# START OF DOCUMENT SEGMENT

Closed
Description
Description
File: jax/experimental/pallas/ops/tpu/splash_attention/splash_attention_kernel.py
Repro steps:
1, Change line #661 from
masks.append(q_ids == kv_ids)
to
masks.append(jnp.logical_or(q_ids == kv_ids, kv_ids == 0))
2, Run test
jax/tests/pallas/tpu_splash_attention_kernel_test.py
will show the following Mosaic compilation error:
File "third_party/py/jax/experimental/pallas/ops/tpu/splash_attention/splash_attention_kernel.py", [line 772](https://cs.corp.google.com/piper///depot/google3/third_party/py/jax/experimental/pallas/ops/tpu/splash_attention/splash_attention_kernel.py?l=774&ws=yongx/28802&snapshot=138), in flash_attention_kernel.<locals>.body
qk = apply_mask_and_soft_cap()

# END OF DOCUMENT SEGMENT
# START OF INFORMATION SHOWN

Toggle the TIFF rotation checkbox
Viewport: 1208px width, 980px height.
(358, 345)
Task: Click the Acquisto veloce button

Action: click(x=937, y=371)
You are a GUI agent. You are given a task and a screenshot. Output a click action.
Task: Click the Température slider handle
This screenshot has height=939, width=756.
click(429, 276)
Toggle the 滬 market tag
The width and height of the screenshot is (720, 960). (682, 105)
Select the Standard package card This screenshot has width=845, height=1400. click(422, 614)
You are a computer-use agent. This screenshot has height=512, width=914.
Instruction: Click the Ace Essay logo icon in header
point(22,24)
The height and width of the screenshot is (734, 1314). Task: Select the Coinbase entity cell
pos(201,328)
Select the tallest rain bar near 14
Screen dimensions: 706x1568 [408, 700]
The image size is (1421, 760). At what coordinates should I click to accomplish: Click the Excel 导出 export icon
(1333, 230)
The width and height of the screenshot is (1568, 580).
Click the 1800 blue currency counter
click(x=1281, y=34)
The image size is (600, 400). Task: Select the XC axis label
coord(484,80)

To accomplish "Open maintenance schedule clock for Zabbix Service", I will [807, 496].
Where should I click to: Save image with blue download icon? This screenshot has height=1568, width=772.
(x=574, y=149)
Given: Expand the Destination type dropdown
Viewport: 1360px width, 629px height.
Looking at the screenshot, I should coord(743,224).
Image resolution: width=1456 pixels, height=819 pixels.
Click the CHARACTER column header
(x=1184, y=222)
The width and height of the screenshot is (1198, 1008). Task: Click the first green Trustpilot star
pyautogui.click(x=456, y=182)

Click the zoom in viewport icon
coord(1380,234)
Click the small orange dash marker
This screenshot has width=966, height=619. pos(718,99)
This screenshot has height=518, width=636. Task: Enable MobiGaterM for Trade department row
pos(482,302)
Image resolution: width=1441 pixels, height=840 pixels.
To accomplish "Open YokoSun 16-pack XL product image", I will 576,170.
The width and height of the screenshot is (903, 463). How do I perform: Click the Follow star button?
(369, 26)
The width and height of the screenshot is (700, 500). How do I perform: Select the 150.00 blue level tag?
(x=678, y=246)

# END OF INFORMATION SHOWN

**EXERCISE DESCRIPTION**
Return the part of the splash attention bug report that runs from "2, Run test" up to and including "qk = apply_mask_and_soft_cap()", copied word for word.

**ANSWER TO THE TASK**
2, Run test
jax/tests/pallas/tpu_splash_attention_kernel_test.py
will show the following Mosaic compilation error:
File "third_party/py/jax/experimental/pallas/ops/tpu/splash_attention/splash_attention_kernel.py", [line 772](https://cs.corp.google.com/piper///depot/google3/third_party/py/jax/experimental/pallas/ops/tpu/splash_attention/splash_attention_kernel.py?l=774&ws=yongx/28802&snapshot=138), in flash_attention_kernel.<locals>.body
qk = apply_mask_and_soft_cap()